Measuring position and differentiating can be risky business, because high-frequency noise gets amplified by differentiation.  A few linear position measuring methods are:
  • Laser + mirror + 1-D PSD, as suggested by Prof. Trumper.  Fix a laser, and point it at a little mirror on the speaker cone.  The reflected laser spot lands on the PSD, which gives you cone position.  Gain of the sensor can be adjusted by changing the angles of the laser, mirror, or PSD.  Sadly, PSDs proved difficult to find over a short timeframe.
  • Linear optical encoder strip.  These exist down to absurd resolution.
  • Magnet + hall effect sensor.  I built one of these, but it just didn't have the necessary resolution. 
  • And many more
And of course, for acceleration + integration to get velocity, just stick an accelerometer on the speaker cone.  This could be an attractive option- the usual drift problem associated with integrating an accelerometer can be solved by a slow high-pass filter, since audio is always AC anyway.  However, the accelerations are actually very large:  1 mm peak-to-peak excursion at 100 Hz is already 20 G's of acceleration, which would saturate a lot of cheap accelerometers.

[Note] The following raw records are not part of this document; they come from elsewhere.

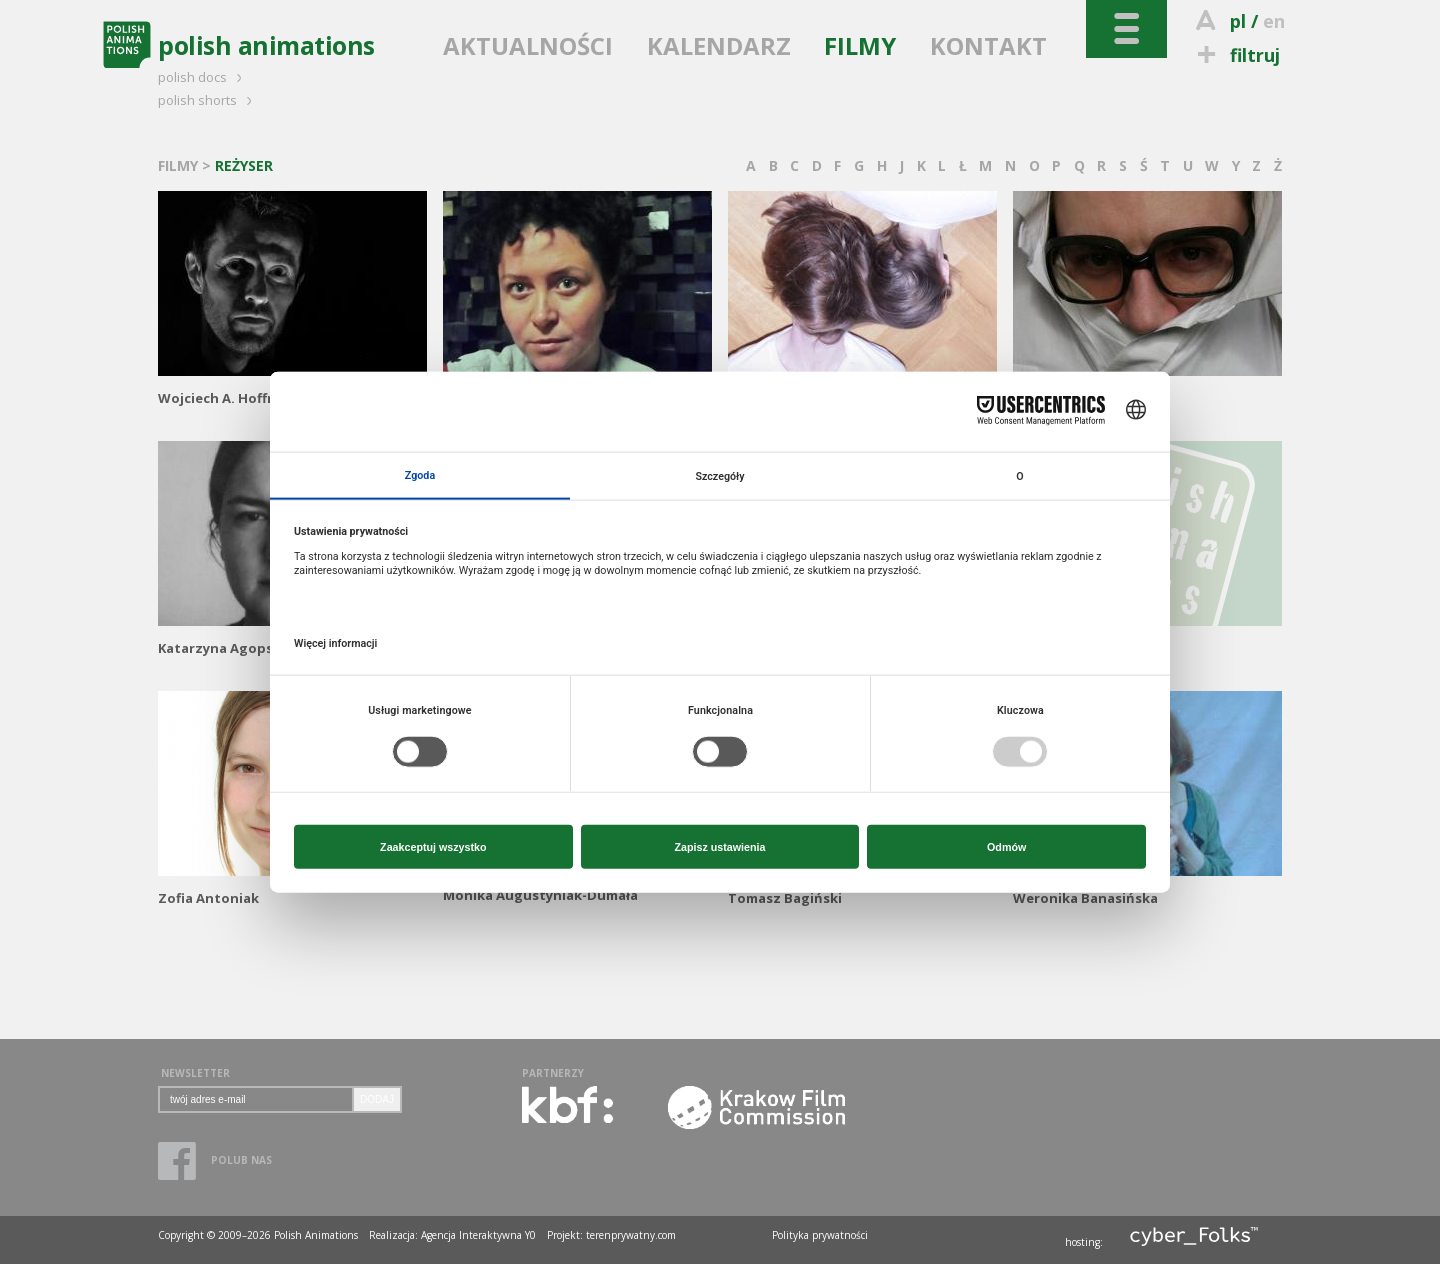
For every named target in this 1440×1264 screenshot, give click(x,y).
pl (1238, 21)
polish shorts (208, 100)
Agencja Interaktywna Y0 (478, 1235)
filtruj (1235, 55)
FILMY (860, 45)
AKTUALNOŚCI (528, 45)
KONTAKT (988, 45)
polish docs (203, 77)
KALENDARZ (719, 45)
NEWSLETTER (195, 1073)
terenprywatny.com (631, 1235)
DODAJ (377, 1099)
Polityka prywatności (820, 1235)
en (1274, 21)
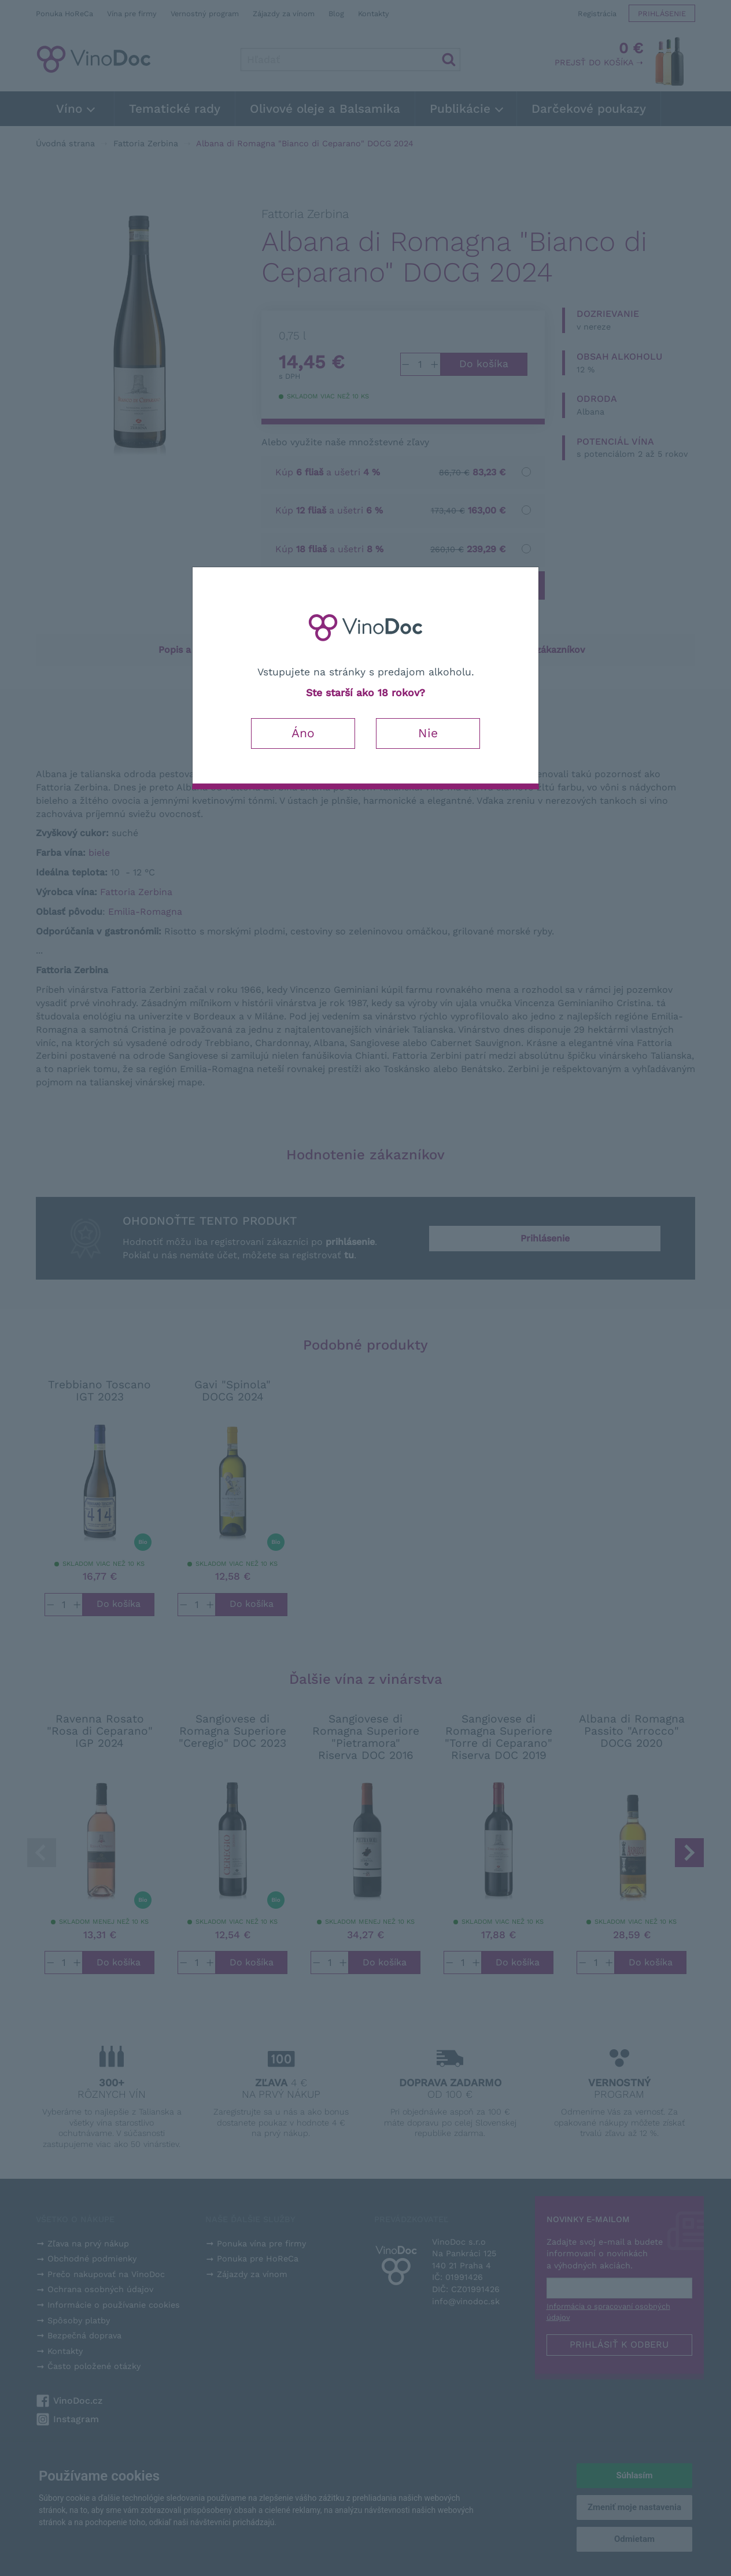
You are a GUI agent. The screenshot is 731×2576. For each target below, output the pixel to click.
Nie (428, 733)
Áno (303, 733)
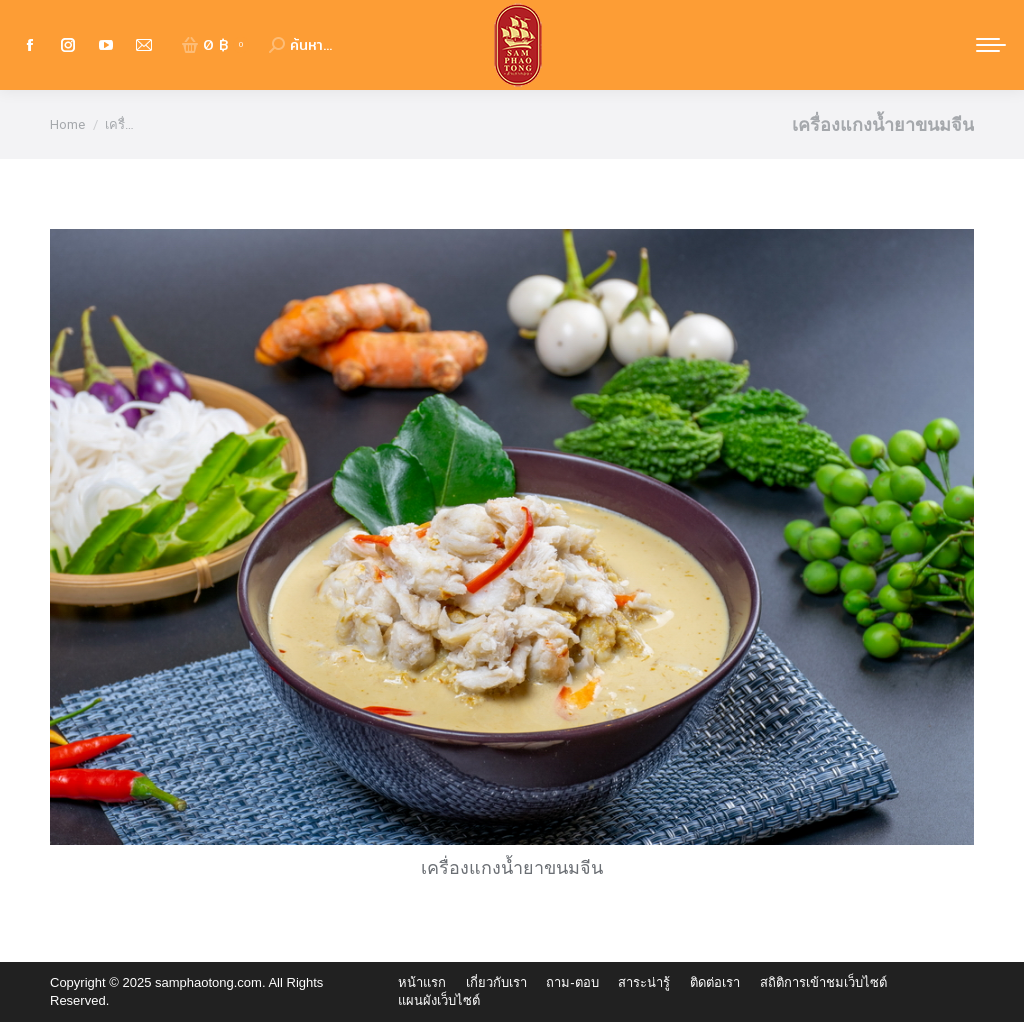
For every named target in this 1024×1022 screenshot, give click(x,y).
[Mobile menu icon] (991, 45)
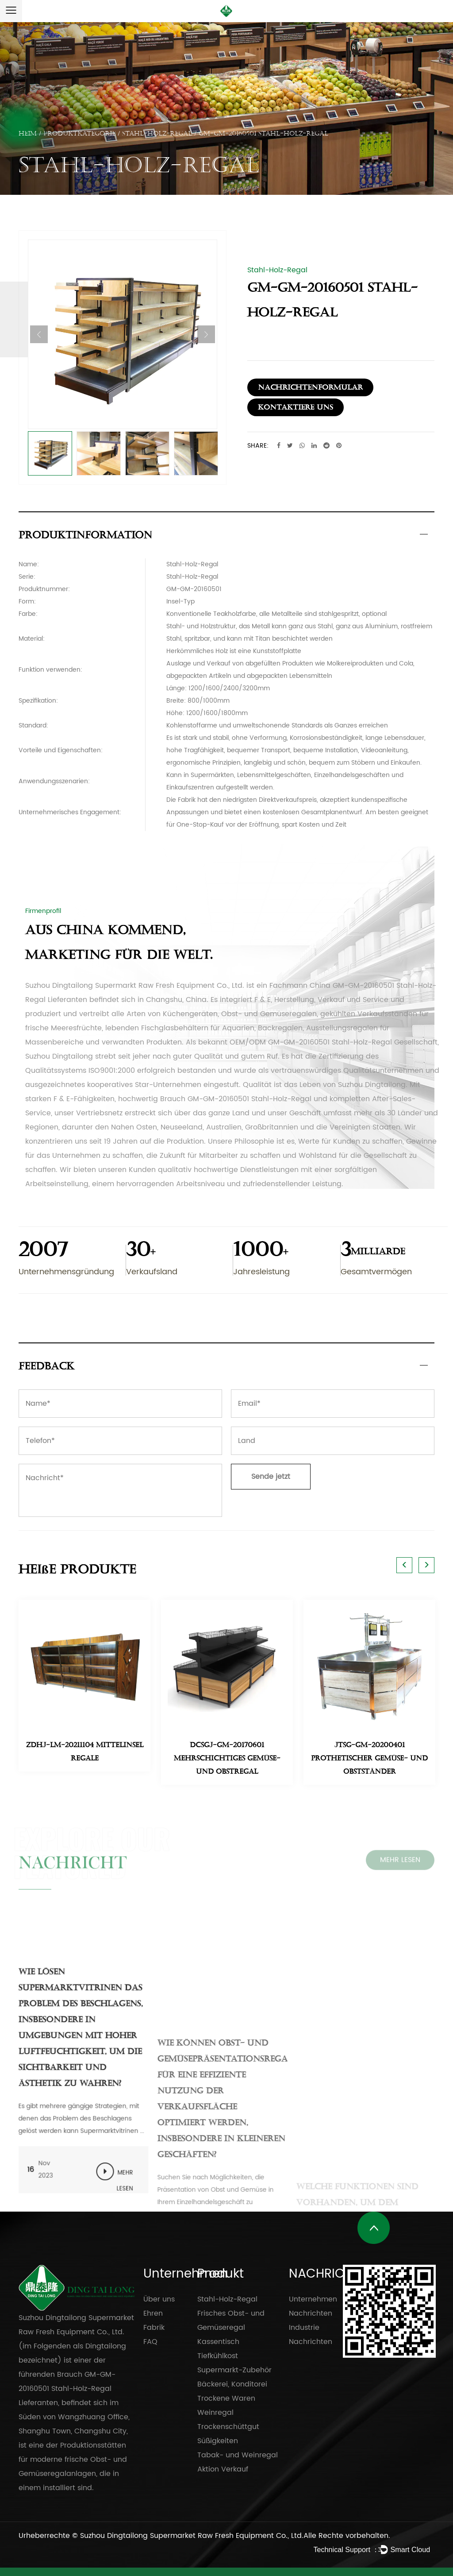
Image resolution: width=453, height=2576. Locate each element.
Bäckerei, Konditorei (232, 2384)
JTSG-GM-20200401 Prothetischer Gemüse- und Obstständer (369, 1758)
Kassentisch (218, 2342)
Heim (28, 133)
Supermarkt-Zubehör (234, 2370)
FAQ (150, 2342)
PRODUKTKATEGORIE (79, 133)
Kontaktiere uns (295, 407)
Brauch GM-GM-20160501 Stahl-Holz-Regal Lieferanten (67, 2389)
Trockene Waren (226, 2398)
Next (206, 334)
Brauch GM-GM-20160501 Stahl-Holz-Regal (235, 1099)
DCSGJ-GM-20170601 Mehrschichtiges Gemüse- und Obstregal (227, 1758)
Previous (39, 334)
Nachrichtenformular (310, 387)
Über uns (159, 2299)
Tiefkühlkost (217, 2356)
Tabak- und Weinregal (237, 2455)
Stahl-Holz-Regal (157, 133)
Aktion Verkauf (222, 2469)
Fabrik (154, 2327)
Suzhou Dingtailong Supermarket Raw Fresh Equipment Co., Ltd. (191, 2535)
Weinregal (215, 2412)
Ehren (153, 2313)
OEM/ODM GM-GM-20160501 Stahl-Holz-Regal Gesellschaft (334, 1042)
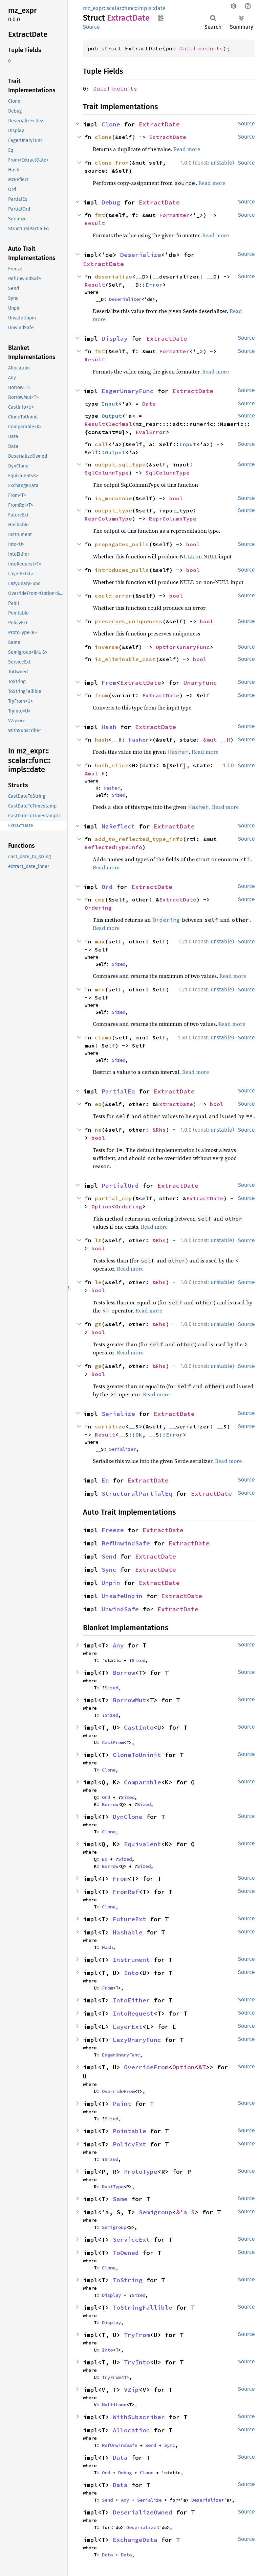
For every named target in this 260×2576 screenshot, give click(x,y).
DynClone (128, 1817)
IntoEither (131, 2000)
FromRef (126, 1892)
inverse (106, 647)
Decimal (120, 423)
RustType (113, 2187)
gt (98, 1324)
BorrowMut (129, 1700)
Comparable (142, 1782)
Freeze (113, 1530)
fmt (100, 215)
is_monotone (113, 498)
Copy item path (160, 17)
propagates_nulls (122, 544)
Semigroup (155, 2212)
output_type (113, 510)
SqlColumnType (107, 472)
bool (176, 498)
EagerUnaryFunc (128, 391)
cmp (100, 899)
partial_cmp (113, 1198)
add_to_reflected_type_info (139, 839)
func (129, 8)
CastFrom (113, 1742)
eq (98, 1104)
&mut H (95, 773)
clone (103, 137)
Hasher (139, 739)
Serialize (118, 1414)
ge (98, 1366)
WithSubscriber (139, 2417)
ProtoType (140, 2171)
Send (109, 1556)
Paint (122, 2104)
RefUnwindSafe (126, 1543)
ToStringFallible (142, 2307)
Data (120, 2457)
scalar (114, 8)
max (100, 941)
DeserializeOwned (142, 2512)
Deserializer (125, 299)
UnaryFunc (194, 647)
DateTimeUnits (201, 48)
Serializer (122, 1449)
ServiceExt (131, 2239)
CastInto (139, 1727)
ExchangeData (135, 2540)
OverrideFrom (146, 2067)
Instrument (131, 1960)
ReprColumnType (108, 518)
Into (131, 1973)
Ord (107, 887)
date (160, 8)
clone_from (112, 162)
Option (166, 647)
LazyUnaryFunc (137, 2040)
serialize (110, 1426)
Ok (138, 1434)
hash (101, 739)
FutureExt (129, 1919)
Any (118, 1645)
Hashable (128, 1932)
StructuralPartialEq (137, 1493)
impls (144, 8)
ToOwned (126, 2253)
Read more (186, 149)
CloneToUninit (137, 1755)
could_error (113, 595)
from (101, 695)
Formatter (174, 215)
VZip (131, 2389)
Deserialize (140, 255)
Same (120, 2199)
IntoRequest (133, 2013)
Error (154, 284)
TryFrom (137, 2335)
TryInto (137, 2362)
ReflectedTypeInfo (113, 847)
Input (110, 403)
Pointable (129, 2131)
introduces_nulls (122, 570)
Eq (105, 1480)
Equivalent (142, 1844)
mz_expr (93, 8)
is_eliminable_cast (125, 659)
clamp (103, 1037)
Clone (111, 124)
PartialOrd (120, 1185)
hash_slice (112, 765)
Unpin (111, 1583)
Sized (118, 795)
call (101, 444)
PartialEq (118, 1091)
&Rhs (159, 1129)
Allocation (131, 2430)
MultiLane (114, 2405)
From (109, 683)
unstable (221, 163)
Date (149, 403)
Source (91, 27)
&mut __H (216, 739)
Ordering (98, 907)
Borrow (124, 1673)
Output (112, 415)
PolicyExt (129, 2144)
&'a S (185, 2212)
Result (95, 223)
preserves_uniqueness (128, 621)
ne (98, 1129)
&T (202, 2067)
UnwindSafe (120, 1609)
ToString (128, 2280)
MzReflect (118, 826)
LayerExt (128, 2026)
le (98, 1282)
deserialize (113, 276)
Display (115, 338)
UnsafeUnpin (122, 1596)
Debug (111, 202)
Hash (109, 727)
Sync (109, 1569)
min (100, 989)
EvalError (150, 432)
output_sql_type (120, 464)
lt (98, 1240)
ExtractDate (159, 124)
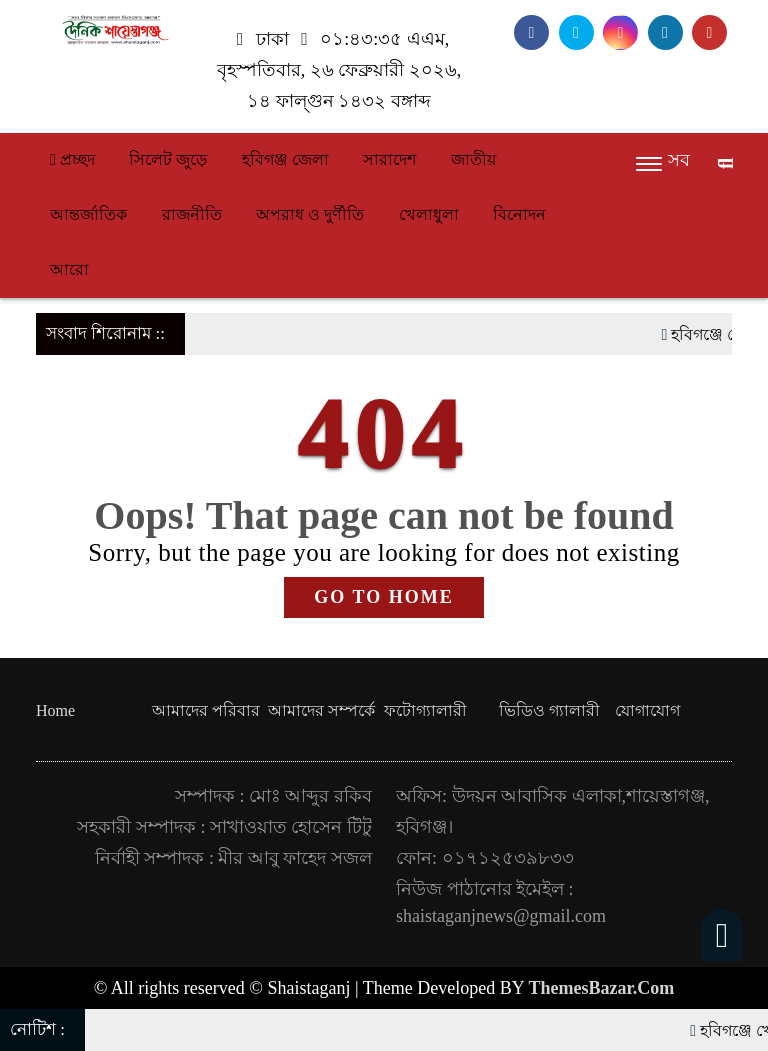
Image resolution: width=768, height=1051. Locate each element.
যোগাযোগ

So the path forward was unclear.  The most reasonable solutions are probably the secondary voice coil for sensing or the secondary sense winding, but I was talking to Peter about this, and he suggested using an interferometer for position feedback, and said he had all the parts to put one together.  Cut to a few days later, I show up at MITERS and Peter's built an interferometer in the back room.  The eventual output of the interferometer was to be a digital quadrature signal, hence the need for high-speed quadrature decoding.

So begins the story of the closed-loop subwoofer with interferometer feedback.  More details about the hardware and controls stuff to follow soon...


  1. Excuse me, I don't know nothing about mechanics or DIY-builts... but I am very found of sound, I did not understood what you planned to do with this speaker, but I am very curious about it. I mean, what would be the result in sound? Did you planned it or just tried to see?

  2. Aude: Check the paper at link 'this has been done' in above discussion of sense methods, has section on benefits of position sensing.